>> BEGIN Supplied material
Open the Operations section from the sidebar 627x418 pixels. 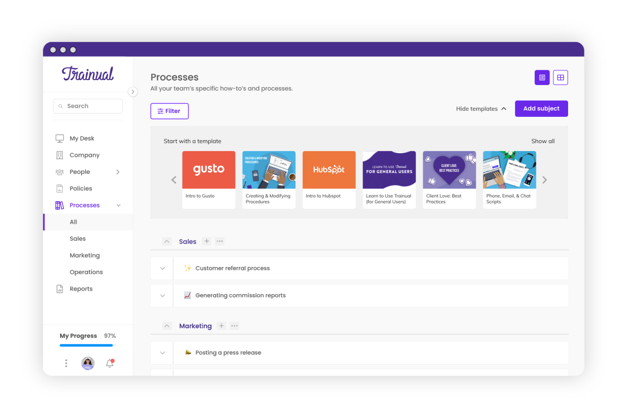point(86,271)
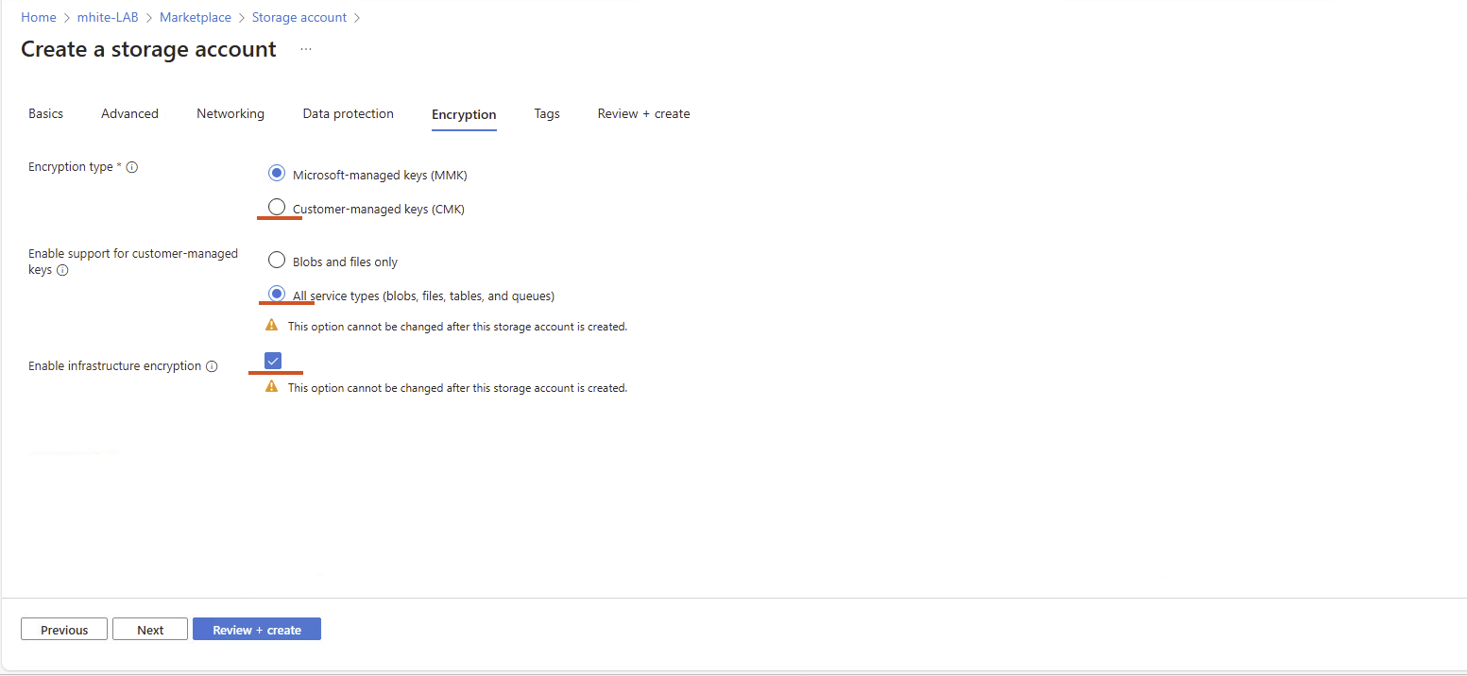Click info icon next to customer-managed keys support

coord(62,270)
>> END Supplied material
>> BEGIN Supplied material
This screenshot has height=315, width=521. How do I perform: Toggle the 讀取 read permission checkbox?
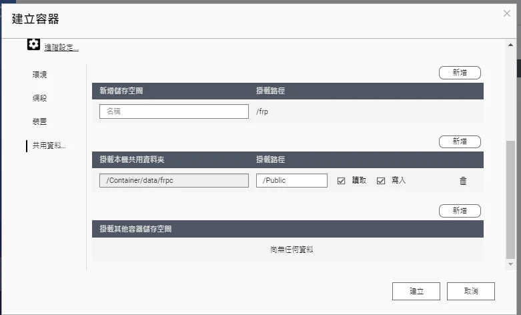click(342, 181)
>> END Supplied material
What to produce »
Convert the records as a two-column CSV with the header "query" and "coordinates", beginning at the line containing "This screenshot has" and continuing through the line containing "click(342, 181)", both included. Produce one row per record, put each field in double quotes with any line breaks turned into spaces, and omit the pictures.

Finished answer »
query,coordinates
"This screenshot has height=315, width=521. How do I perform: Toggle the 讀取 read permission checkbox?","click(342, 181)"